═══ Texte proposé

Le rouleau vertical est composé de différents éléments, principalement du bois, pour les bâtons du haut et du bas ou encore pour certains embouts, mais surtout de la soie et du papier. En effet, le kakejiku est réalisé avec une ou plusieurs soies en fonction du style de monture, lesquelles sont doublées avec différents papiers. Les papiers employés traditionnellement pour le doublage des rouleaux verticaux sont toujours les mêmes. De plus, ils sont utilisés dans un ordre bien établi. Mais le papier peut également « passer dans la lumière » et remplacer les soies de montage. Ce style de montage, entièrement réalisé en papier est alors appelé kami-hyôgu 紙表具.


Les textiles employés dans le montage : Hyôsôgire 表装裂


hyogu 5A l’origine, les soies qui furent utilisées dans le montage des peintures sur rouleaux verticaux n’étaient pas expressément tissées pour cet usage. Les monteurs utilisaient alors des soies venant de l’habit monastique des prêtres bouddhistes (comme le kesa 袈裟) ou encore des kimono 着物 (portés par la noblesse) anciens ou délaissés. L’attrait pour les textiles s’expliquerait dès l’époque de Heian par le fait que l’intérieur dans lequel vivait l’aristocratie était alors relativement sobre et dépouillé, pour des raisons fonctionnelles. Aussi les textiles apportaient l’occasion d’égailler cet environnement, sous formes de tentures ou bien directement dans les costumes, où les superpositions de kimono et les jeux de couleurs étaient extrêmement complexes à l’époque de Heian.

══════
═══ Bloc de données

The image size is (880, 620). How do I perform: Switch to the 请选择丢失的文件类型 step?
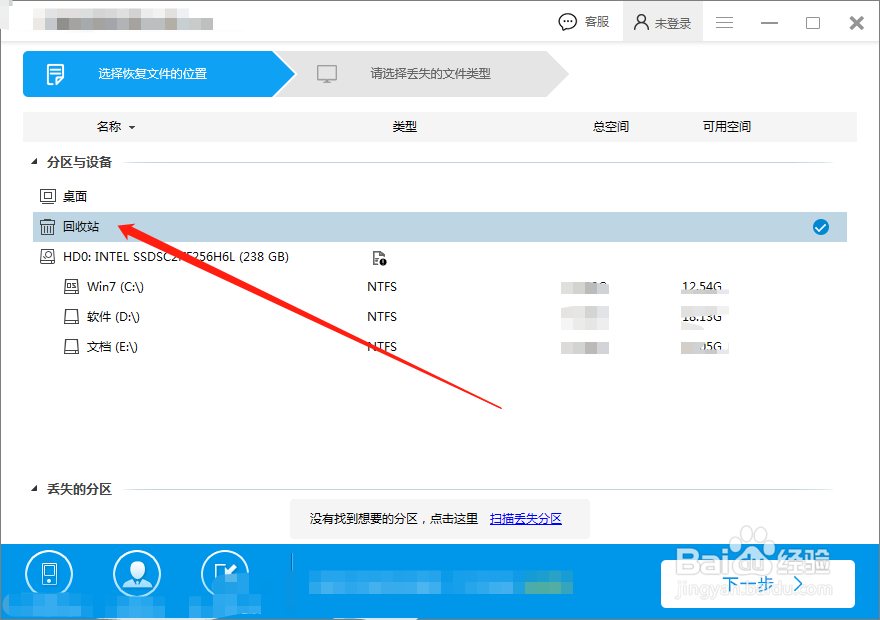click(x=430, y=74)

══════

» Exercice écrit 1
Répondez aux questions suivantes à partir du texte sur le rouleau vertical.
(a) Quel matériau sert principalement à fabriquer les bâtons du haut et du bas ?
(b) Quel nom donne-t-on au style de montage entièrement réalisé en papier ?
(c) D'où provenaient les soies que les monteurs utilisaient à l'origine ?
» Exercice écrit 2
Recopiez un passage du texte sur le rouleau vertical, en commençant à « Le rouleau vertical » et en terminant à « appelé kami-hyôgu 紙表具. ».
Le matériel n'a aucun rôle dans ce travail.

» Résultat final 1
(a) Le bois.
(b) Le kami-hyôgu (紙表具).
(c) Elles provenaient de l'habit monastique des prêtres bouddhistes, comme le kesa, ou de kimono anciens ou délaissés, portés par la noblesse.

» Résultat final 2
Le rouleau vertical est composé de différents éléments, principalement du bois, pour les bâtons du haut et du bas ou encore pour certains embouts, mais surtout de la soie et du papier. En effet, le kakejiku est réalisé avec une ou plusieurs soies en fonction du style de monture, lesquelles sont doublées avec différents papiers. Les papiers employés traditionnellement pour le doublage des rouleaux verticaux sont toujours les mêmes. De plus, ils sont utilisés dans un ordre bien établi. Mais le papier peut également « passer dans la lumière » et remplacer les soies de montage. Ce style de montage, entièrement réalisé en papier est alors appelé kami-hyôgu 紙表具.